No Lamdre, afirma-se que a mente possui três características principais:
\ A mente é luz clara;
\ A mente é vazia;
\ A mente é a união inseparável da luz clara e do vazio.
Neste sistema, o caminho inclui a causa pois, nele, purificam-se as negatividades que impedem a realização da iluminação. O caminho também inclui o resultado, pois este é um aspecto transformado da causa. (...) Um princípio importante dos ensinamentos Lamdre é a similaridade dos aspectos da aparência tríplice (ou visão tríplice, sânsc. tryavabhasa, tib. nangsum / snang gsum) e do continuum tríplice (sânsc. tritantra, tib. gyüsum / rgyud gsum). A aparência tríplice consiste de: 1. a aparência do fenômeno como sendo impuro; 2. a aparência da existência na meditação; 3. a aparência pura. Os textos Lamdre indicam que estas três são, fundamentalmente, a mesma aparência, e que a única diferença está no modo como são percebidas. O continuum tríplice é constituído pela base (sânsc. adhara, tib. shi / gzhi), caminho (sânsc. marga, tib. lam / lam) e fruto (sânsc. phala, tib. drepu / 'bras bu). Assim como as três partes da aparência tríplice, os constituintes do continuum tríplice, não são diferenciáveis. (...)
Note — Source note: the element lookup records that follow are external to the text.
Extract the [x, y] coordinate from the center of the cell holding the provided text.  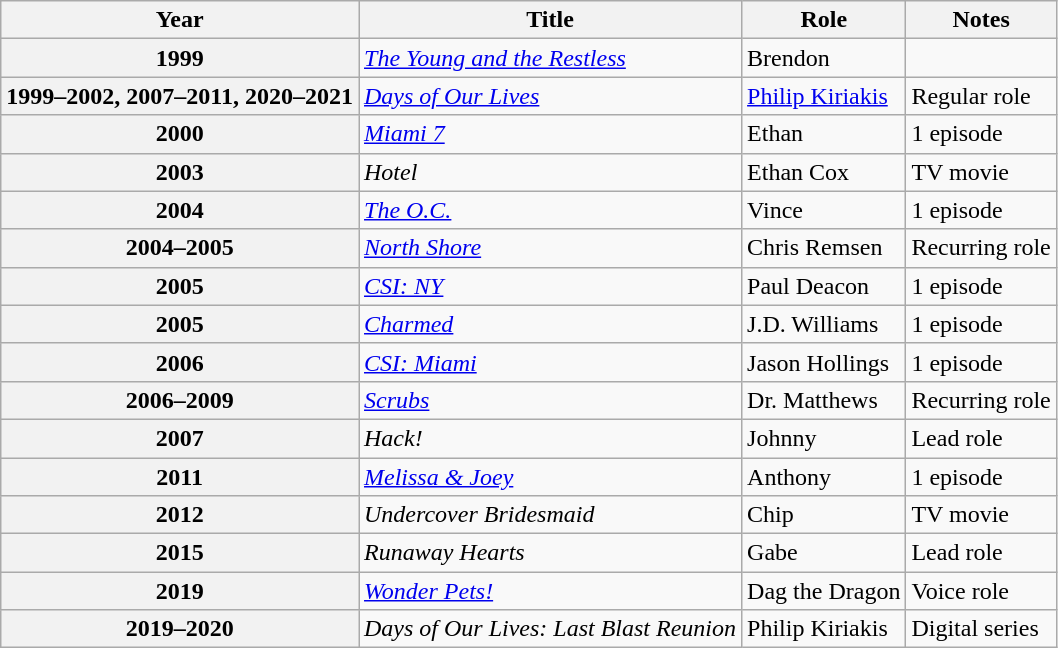
Days of Our Lives: Last Blast Reunion [550, 629]
Hotel [550, 172]
Hack! [550, 438]
CSI: Miami [550, 362]
Regular role [981, 96]
2006 [180, 362]
Scrubs [550, 400]
Voice role [981, 591]
Paul Deacon [824, 286]
2015 [180, 553]
Dag the Dragon [824, 591]
Ethan [824, 134]
Title [550, 20]
2006–2009 [180, 400]
Johnny [824, 438]
2019–2020 [180, 629]
CSI: NY [550, 286]
1999 [180, 58]
The Young and the Restless [550, 58]
Wonder Pets! [550, 591]
2011 [180, 477]
2019 [180, 591]
Runaway Hearts [550, 553]
Anthony [824, 477]
The O.C. [550, 210]
2012 [180, 515]
Gabe [824, 553]
2004 [180, 210]
Undercover Bridesmaid [550, 515]
Days of Our Lives [550, 96]
Notes [981, 20]
Melissa & Joey [550, 477]
Ethan Cox [824, 172]
Dr. Matthews [824, 400]
2004–2005 [180, 248]
Year [180, 20]
Chip [824, 515]
Charmed [550, 324]
North Shore [550, 248]
Vince [824, 210]
2003 [180, 172]
Digital series [981, 629]
2000 [180, 134]
Brendon [824, 58]
Jason Hollings [824, 362]
1999–2002, 2007–2011, 2020–2021 [180, 96]
2007 [180, 438]
Chris Remsen [824, 248]
J.D. Williams [824, 324]
Miami 7 [550, 134]
Role [824, 20]
For the text-containing cell, return its midpoint in [X, Y] coordinate format. 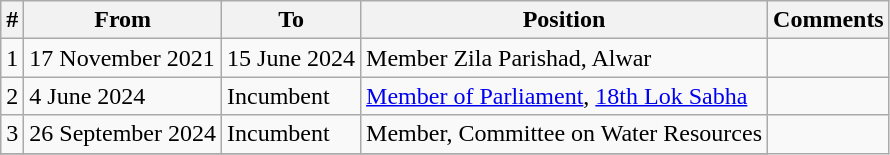
26 September 2024 [123, 134]
4 June 2024 [123, 96]
Comments [829, 20]
From [123, 20]
Member of Parliament, 18th Lok Sabha [564, 96]
2 [12, 96]
Member Zila Parishad, Alwar [564, 58]
Position [564, 20]
17 November 2021 [123, 58]
To [292, 20]
3 [12, 134]
Member, Committee on Water Resources [564, 134]
1 [12, 58]
# [12, 20]
15 June 2024 [292, 58]
For the text-containing cell, return its midpoint in (X, Y) coordinate format. 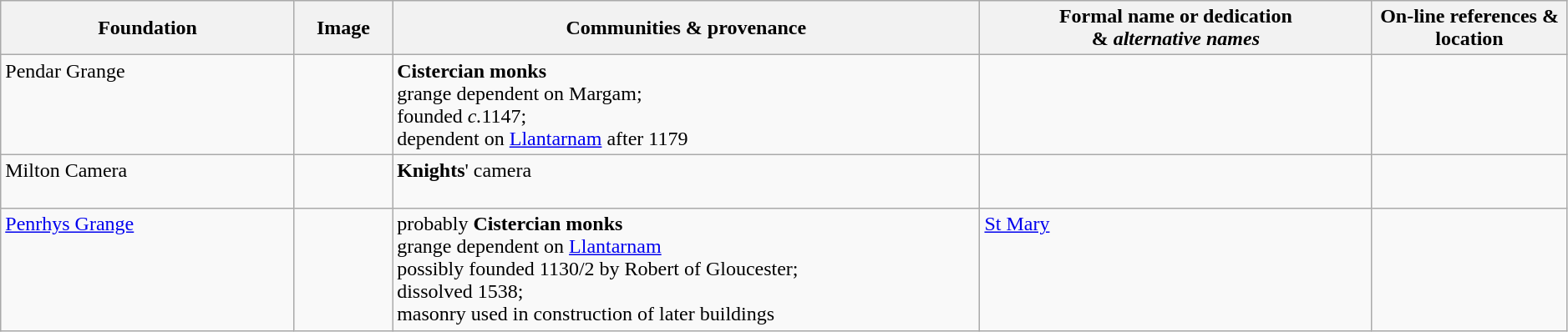
Knights' camera (687, 182)
On-line references & location (1469, 28)
Communities & provenance (687, 28)
Image (343, 28)
Milton Camera (148, 182)
Penrhys Grange (148, 270)
Pendar Grange (148, 105)
Formal name or dedication & alternative names (1176, 28)
Foundation (148, 28)
Cistercian monksgrange dependent on Margam;founded c.1147;dependent on Llantarnam after 1179 (687, 105)
St Mary (1176, 270)
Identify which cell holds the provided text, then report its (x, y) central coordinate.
Não há diferença real entre a mente de um Buddha, de um principiante no caminho, de um adepto espiritual avançado ou até mesmo de um verme sobre um monte de estrume. A única diferença está nas suas respectivas percepções da realidade. Um Buddha percebe a realidade na maneira em que ela está livre de máculas, enquanto as percepções de outros seres são maculadas por variados graus de aflições mentais. Removendo as aflições adventícias, o Buddha causal — que, previamente, não era reconhecido devido ao obscurecimento adventício — torna-se um Buddha real, que difere do Buddha causal apenas nos termos de percepção da realidade.
(John Powers, Introduction to Tibetan Buddhism)
Sachen Künga Nyingpo (tib. Sa chen Kun dga' sNying po, 1092-1158), sistematizou os ensinamentos da escola após ter uma visão do bodhisattva Manjushri. Sachen era um profundo conhecedor do budismo e desenvolveu um sistema de lojong (treino mental) semelhante ao da escola Kadam.
Seus filhos, Lopön Sönam Tsemo (tib. sLob dpon bSod nams rTse mo, 1141-1182) e Jetsün Dragpa Gyeltsen (tib. rJe btsun Grags pa rGyal mtshan, 1147-1216), continuaram a tradição do pai. Sönam sistematizou os ensinamentos tântricos e Dragpa escreveu sobre a história do budismo no Tibete e sobre medicina, além de ter sido um grande meditador.
Künga Gyeltsen Pel Sangpo (tib. Kun dga' rGyal mtshan dPal bZang po, 1182-1251), mais conhecido como Sakya Pandita, foi um dos lamas mais importantes desta escola. Desde pequeno, Sakya Pandita apresentou um extraordinário conhecimento dos ensinamentos budistas, tornando-se mestre em todos os campos de conhecimento e vencendo diversos debates filosóficos. Godan Khan, neto de Gengis Khan, convidou-o a visitar a Mongólia e Sakya Pandita tornou-se rei do Tibete unificado em 1261.
Actualmente, a escola Sakya é subdividida em duas sub-escolas — Ngorpa e Tarpa — e é vista como a linhagem mais esotérica do budismo tibetano. Seu líder, S.S. Sakya Trizin Ngawang Künga (tib. Sa skya Khri 'dzin Ngag dband Kun dga'), considerado uma emanação do bodhisattva Manjushri, vive no exílio em Dehradun, na Índia.